*** Provided entries ***
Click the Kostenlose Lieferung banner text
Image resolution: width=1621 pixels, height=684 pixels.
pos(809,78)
*** End of Provided entries ***
*** Provided entries ***
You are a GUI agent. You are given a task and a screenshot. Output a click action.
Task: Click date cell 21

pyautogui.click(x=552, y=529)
*** End of Provided entries ***
*** Provided entries ***
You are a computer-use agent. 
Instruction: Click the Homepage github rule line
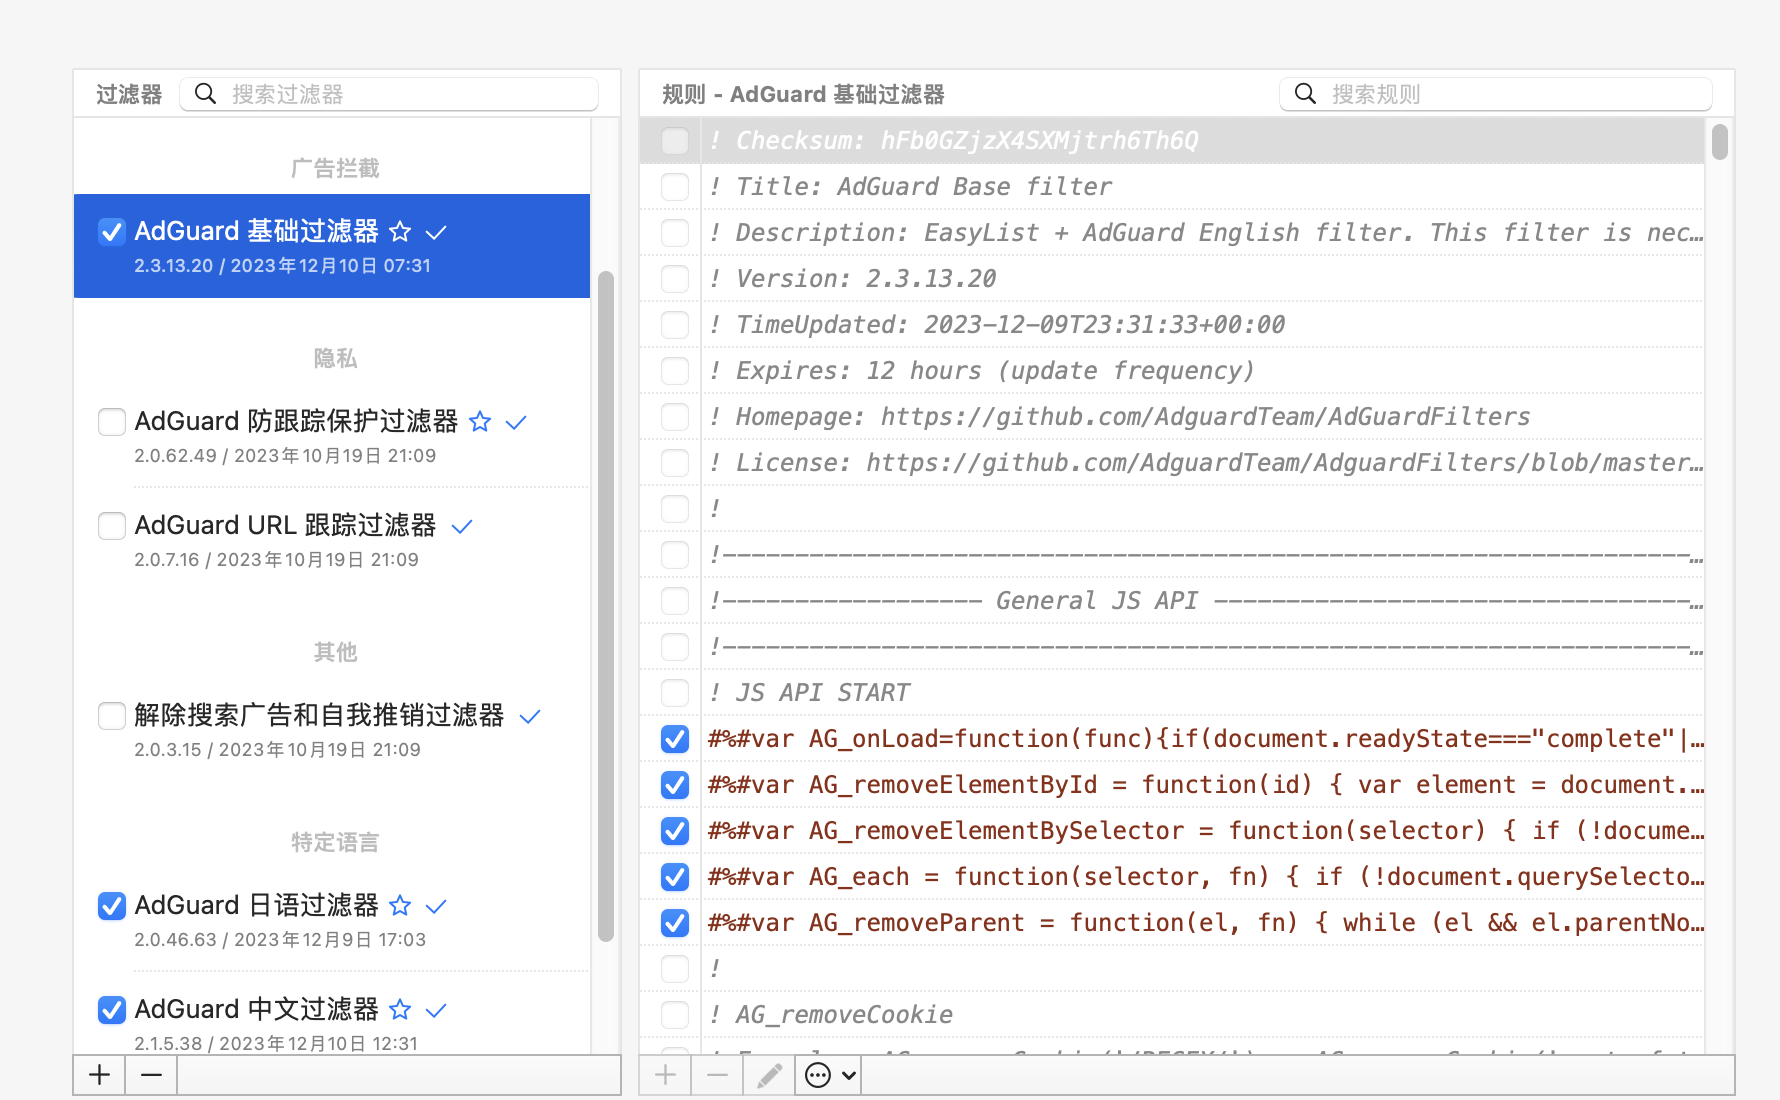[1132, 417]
*** End of Provided entries ***
● **Exercise description**: Look through the data above. Find each line with the string "agent" and copy it.

● **Reply to the task**:
You are a GUI agent. You are given a task and a screenshot. Output a click action.
You are a computer-use agent. 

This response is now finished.